2 solutions, Same logic, but 1 TLE and 1 AC

Hi all,

I have a small clarification on the problem CHEFSTEP ( https://www.codechef.com/problems/CHEFSTEP ).
It is a trivial problem which can be solved in O(N) time. We have to perform just the mod operation for N numbers (in each test case).
I first choose to solve it by just taking one integer at a time as input, processing it, and printing the output (which takes O(1) space complexity).

But when I do this I get TLE.

The same logic, if I input all the N elements in a array first completely, and process it for generating output, I got the solution accepted in 0.36 seconds.
So this takes O(N) space complexity.

Though both take O(N) time, the first solution (TLE) is more space efficient, but still TLE.
Can anyone help me please.

wrong answer(TLE)
https://www.codechef.com/viewsolution/36045766

correct answer(AC)

(Exercise details) Resume the forum post about the CHEFSTEP timeout, picking up right after its last line.

(Recorded data)
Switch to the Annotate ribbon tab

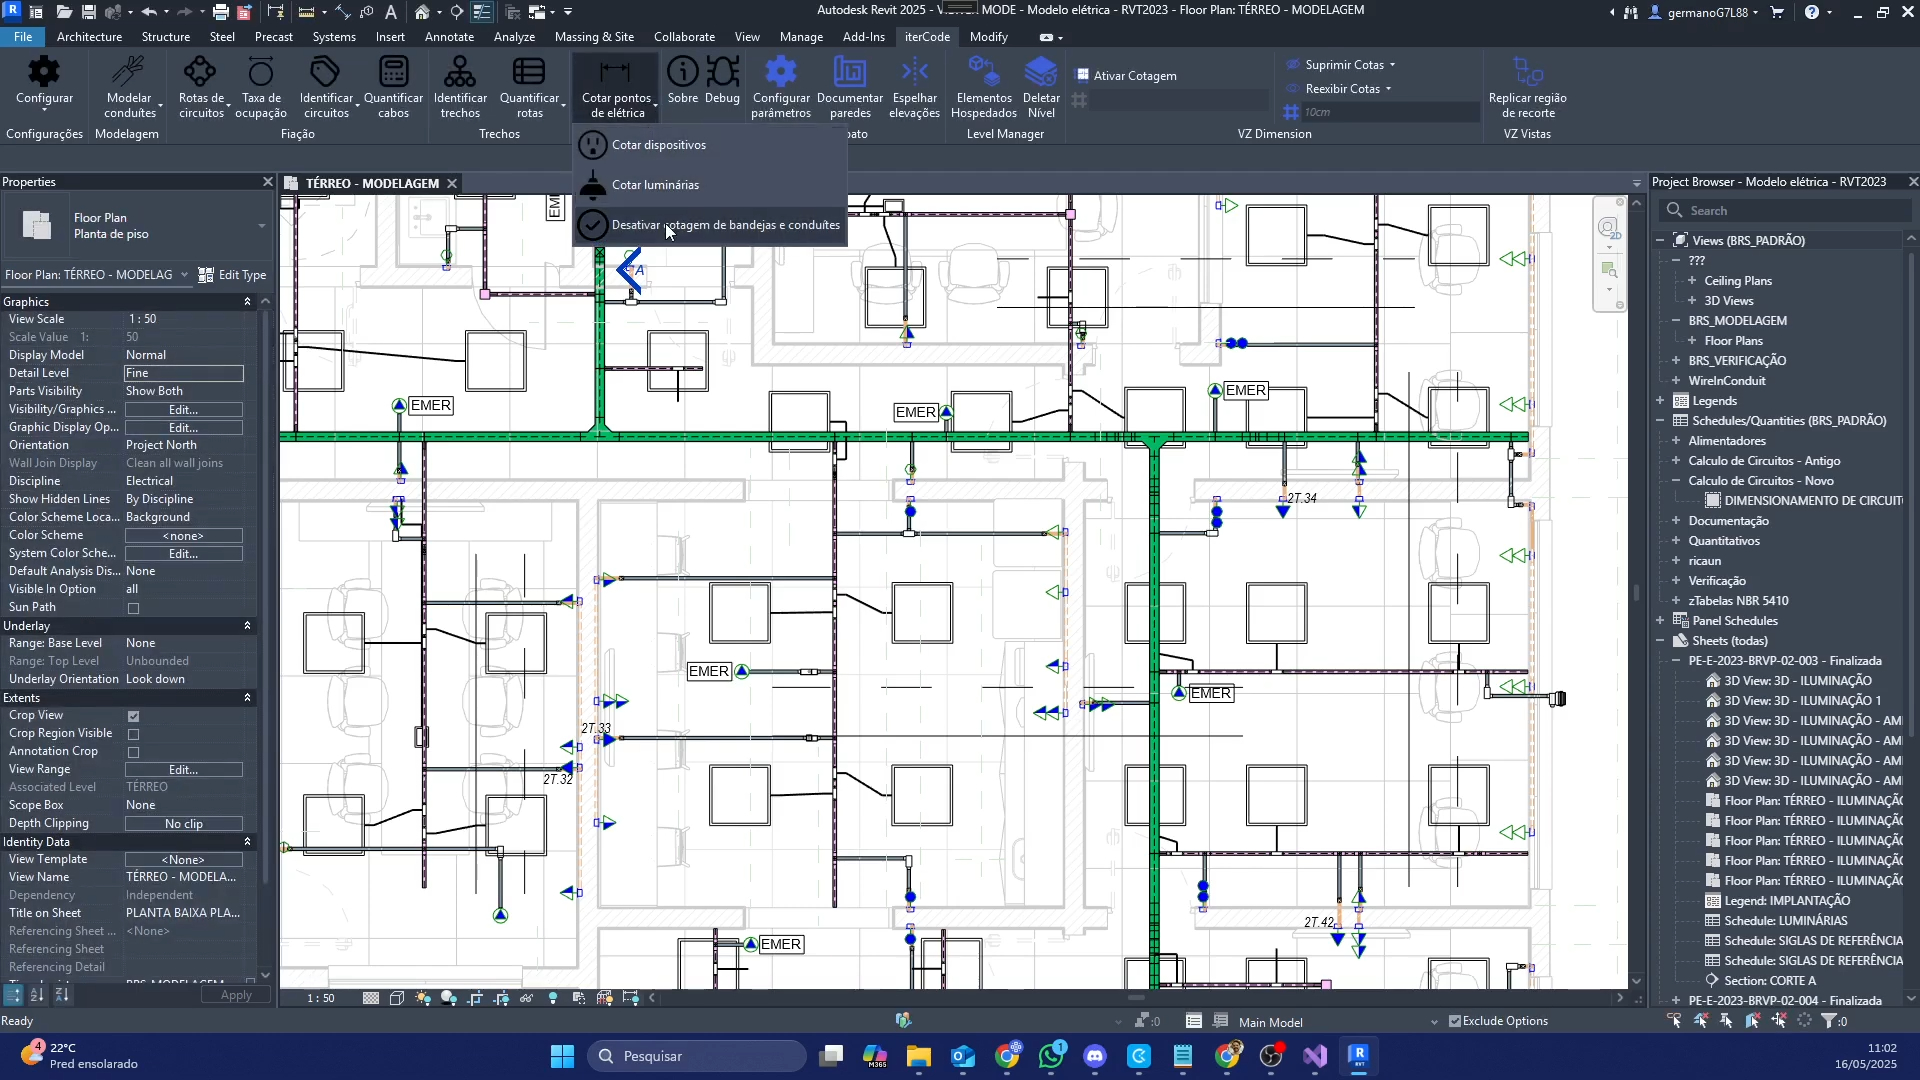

(Answer to the task)
https://www.codechef.com/viewsolution/36045643

1 Like

Edit:

Ignore my post - @carre’s post below hits the nail on the head :slight_smile:

Interesting one: with local testing on a large, dummy testfile, your AC solution (on my laptop) is a little over 2x faster than your TLE one, though this wouldn’t account for a TLE instead of an AC when your AC is only taking 0.36 seconds.

The reason the AC is faster is doubtless due to some low-level stuff like cache locality and suchlike: operating on an array of things in one fell sweep is going to be faster than read-tiny-bit-of-input-process-tiny-bit-of-input-output-tiny-result.

Can you try this variant of your TLE one? It should make the output slightly faster - perhaps enough to make your TLE into an AC. (On my laptop, the version below is roughly as fast as your AC solution):

#include<iostream>
using namespace std;

int main()
{
  long long int t,n,k,d,index;
  long long temp;
  cin >> t;
  while(t--)
  {
    cin >> n >> k;
    string output;
    output.reserve(n);
    for(index=0;index<n;index++)
    {
      cin >> temp;
      if(temp%k==0)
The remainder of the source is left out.